- TASKS -
1. According to the passage on NSCC's net settlement and FATCA withholding, through what service are the settling banks' net-net balances settled?
2. Go on with the passage on NSCC's net settlement and FATCA withholding, picking up after its final sentence.

Further, NSCC's related Money Settlement Service provides for net money settlement with regard to payments attributable to CNS, as well as with regard to payments attributable to other Corporation-processed transactions, including mutual fund and insurance transactions. Money settlement at NSCC occurs at the end of the day and, from an operational perspective, is centralized with DTC's end-of-day money settlement in order to provide common Corporation members/DTC participants with consolidated reporting and a single point of access for all settlement information. Throughout the day, debit and credit data generated by member activity are recorded in the settlement system. At the end of the processing day, the data is summarized by product category (e.g., CNS, mutual funds, etc.) and netted to produce an aggregate debit or credit for each member. Similarly, DTC activity is also recorded and netted, separately. Following the determination of final net numbers for each Corporation member and/or DTC participant, these amounts are further netted to produce a consolidated net settlement obligation. So, for example, a member with a settlement debit at NSCC, which member is also a DTC participant, will have that debit netted against its settlement credit at DTC. Settling banks, who may settle on behalf of multiple Corporation members and/or DTC participants, must separately acknowledge the respective settlement balances of their customer members/participants at each clearing agency. The consolidated net balances of their respective member/participant customers are then further netted to produce a single net-net settling bank consolidated debit or credit. Settlement of these net-net balances occurs through use of the Federal Reserve's National Settlement Service, whereby DTC, on its own behalf and as NSCC's settlement agent, submits instructions to have the Federal Reserve accounts of the settling banks charged for their net-net debit balances and credited with their net-net credit balances. NSCC believes that this net-net settlement functionality could make FATCA Withholding virtually impossible, or, at the very least, would create onerous efficiency and liquidity issues for both NSCC and its membership.

Undertaking FATCA Withholding, given NSCC's net-net settlement functionality, could require NSCC in certain circumstances to resort to a draw on NSCC's clearing fund (“Clearing Fund”) in order to fund FATCA Withholding taxes with regard to nonparticipating FFI Members in non-FATCA Partner jurisdictions whenever the net credit owed to such FFI Member is less than the 30% FATCA tax. For example, if a nonparticipating FFI (in a non-FATCA Partner jurisdiction) is owed a $100M payment from the sale of U.S. securities, but such nonparticipating FFI is in a net debit position at the end of that day because of NSCC's net settlement functionality and end-of-day crediting and debiting, there would be no payment to this FFI Member from which NSCC can withhold. In this example, NSCC would likely need to fund the $30M FATCA Withholding tax until such time as the FFI Member can reimburse NSCC and, as NSCC has no funds for this purpose, it likely would require a draw on the Clearing Fund.[9] NSCC would need to consider an increase in the amount of cash required to be deposited into the Start Printed Page 26840Clearing Fund, either by FFI Members or perhaps all of its members, which would reduce such member's liquidity and could have significant systemic effects. The amount of the FATCA Withholding taxes would be removed from market liquidity, which could lead to increased risk of member failure and increased financial instability.

- PROVIDED DATA -

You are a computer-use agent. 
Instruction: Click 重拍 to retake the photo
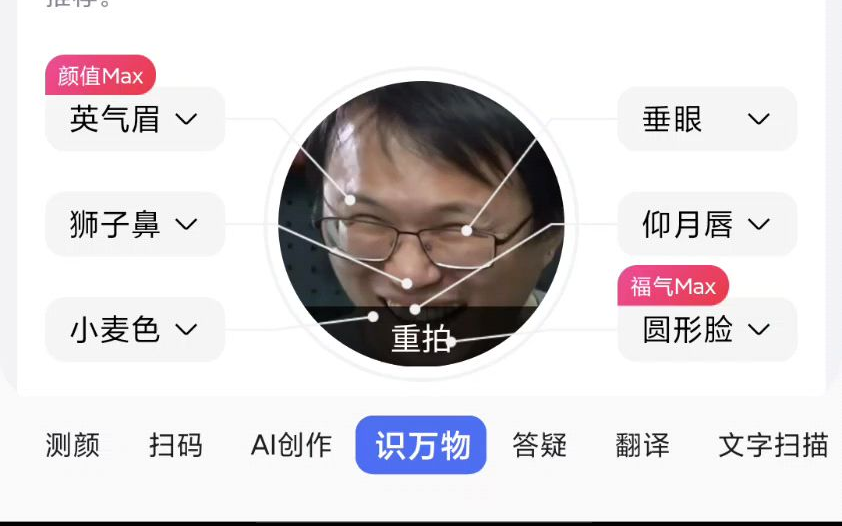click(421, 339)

...

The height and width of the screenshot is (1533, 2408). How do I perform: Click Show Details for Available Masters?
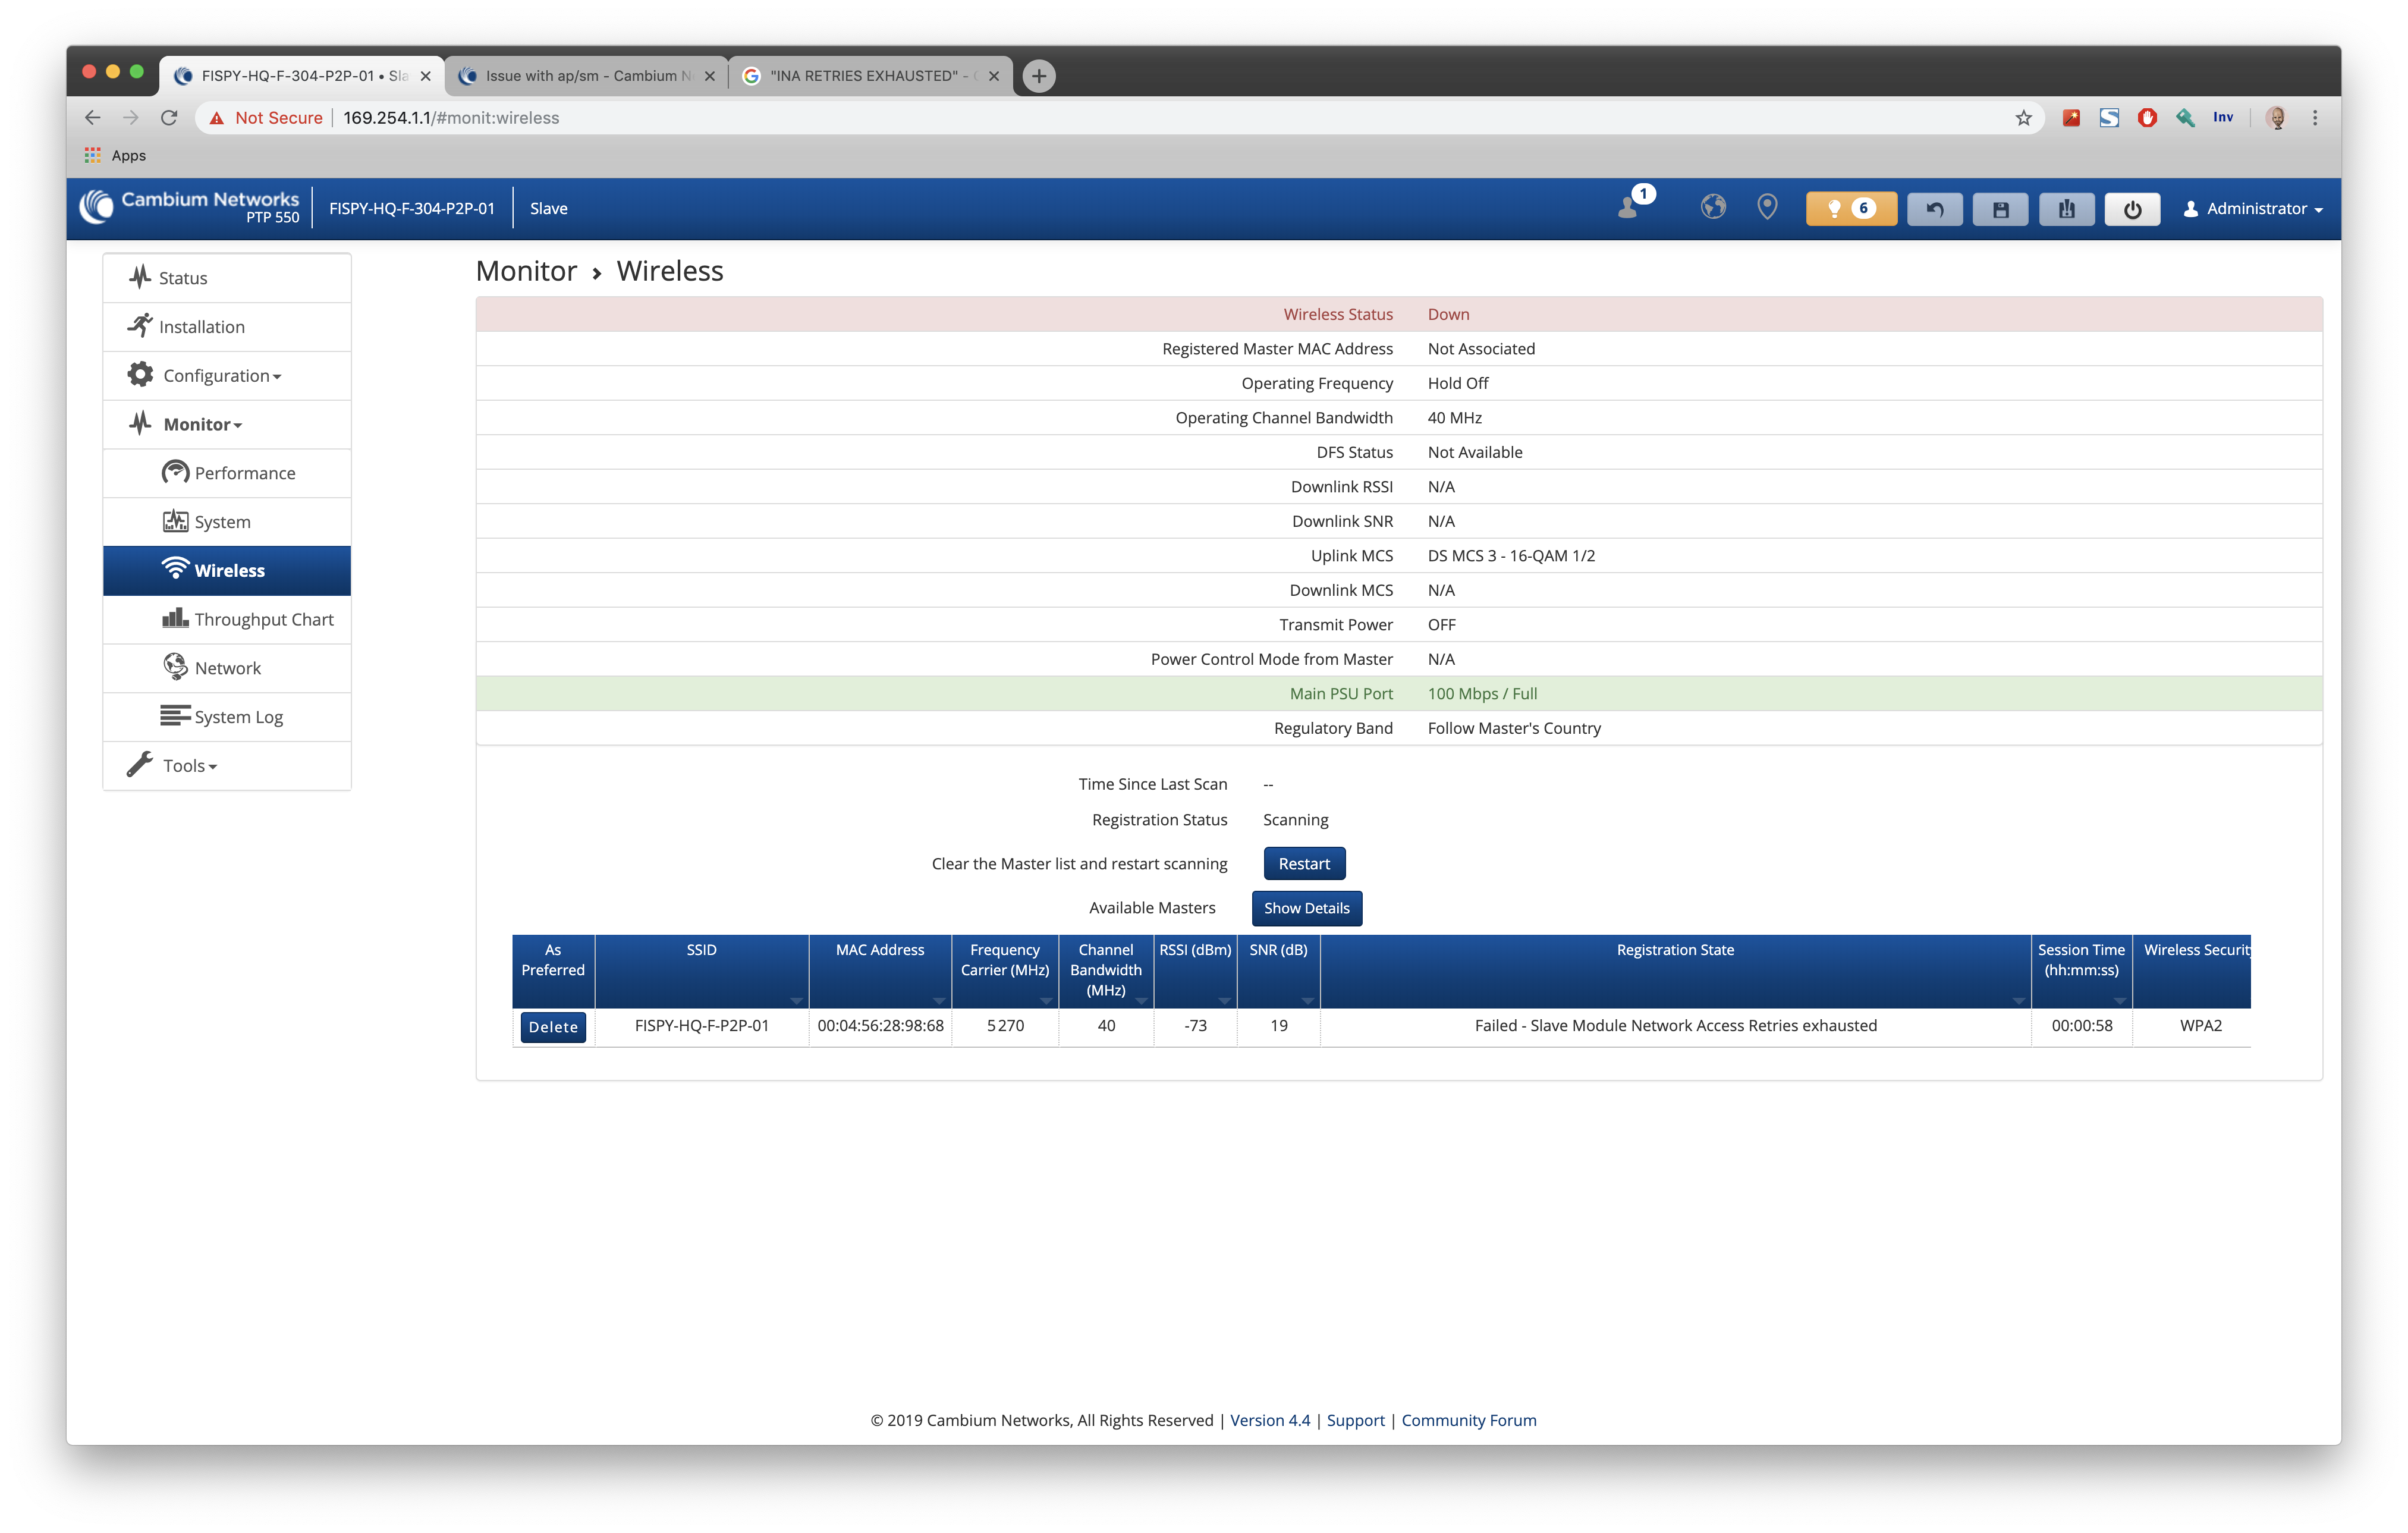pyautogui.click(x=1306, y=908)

* * *

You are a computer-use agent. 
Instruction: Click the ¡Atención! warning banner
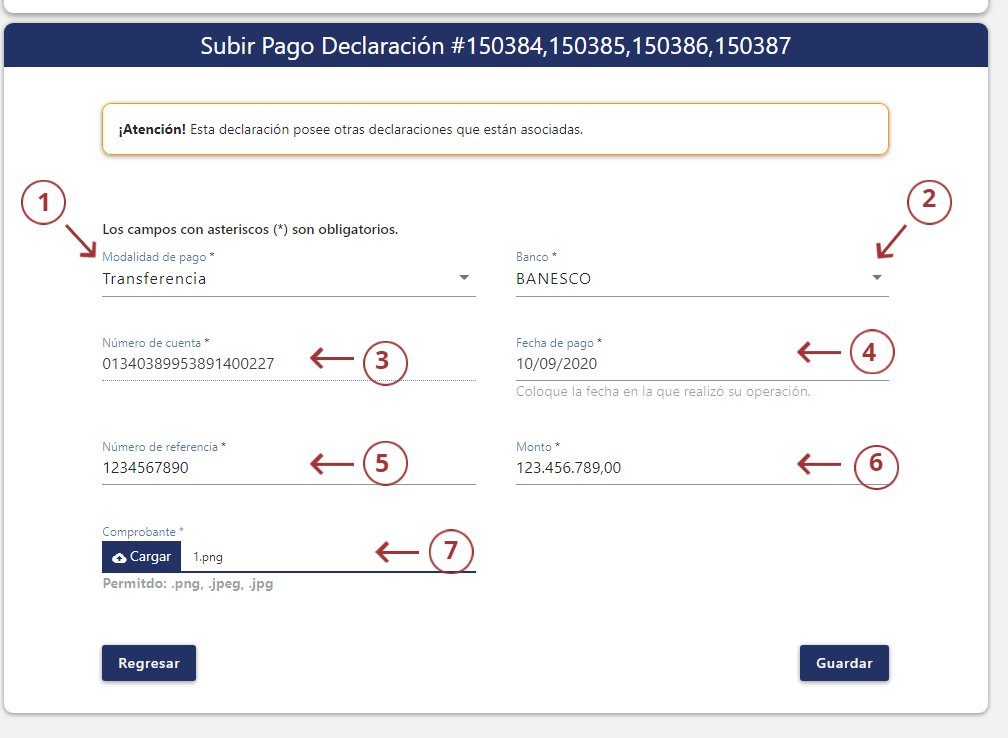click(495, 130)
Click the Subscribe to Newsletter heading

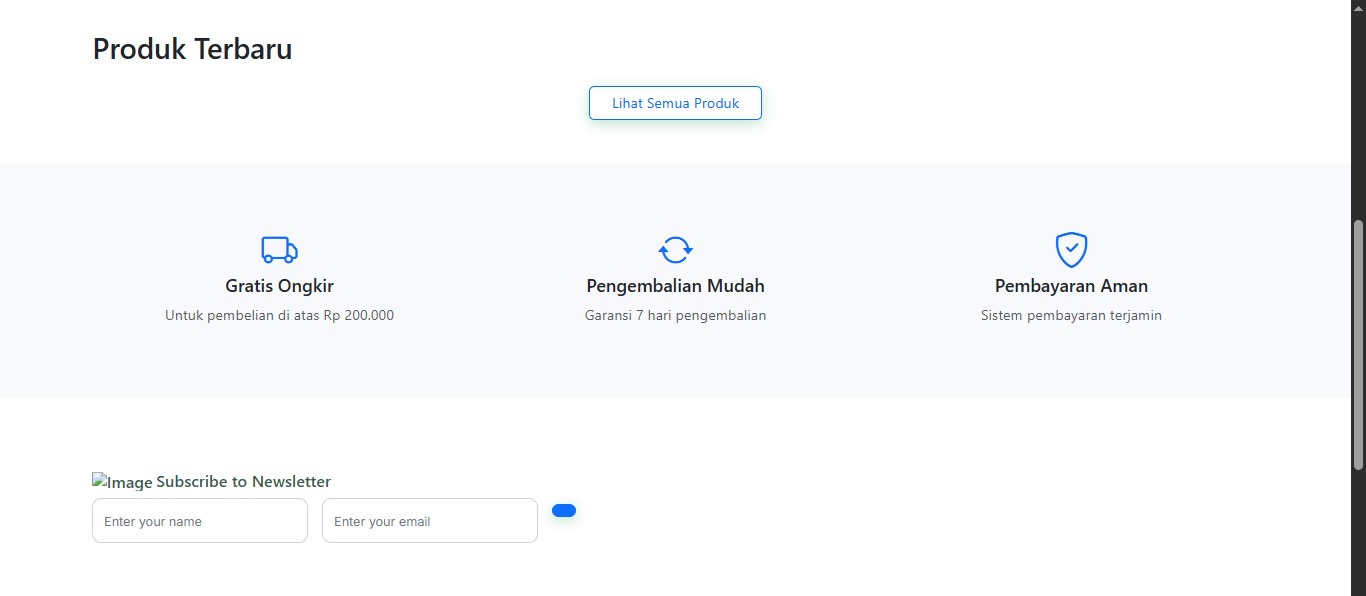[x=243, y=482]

- ANSWERS FOR THIS EXERCISE -
1. The Federal Reserve's National Settlement Service.

2.
For the reasons explained above and the following additional reasons, NSCC is proposing amendments to its Rules (detailed below) to implement preventive measures that would generally require all of NSCC's (i) existing members and limited members that are treated as Non-U.S. entities for federal tax income purposes and (ii) any applicants applying to become members or limited members, that are treated as Non-U.S. entities for federal income tax purposes to be participating FFIs:

  • Undertaking FATCA Withholding by NSCC (even if possible) would make it economically unfeasible for affected FFI Members to engage in transactions involving U.S. securities. It would likely also quickly cause a significant negative impact on such FFI Members' liquidity because such withholding taxes would be imposed on the very large sums that NSCC pays to such FFI Members. Furthermore, FFI Members would be burdened with extra costs and the negative impact on liquidity caused by the likely need to substantially increase the amount of cash required to be deposited into the Clearing Fund.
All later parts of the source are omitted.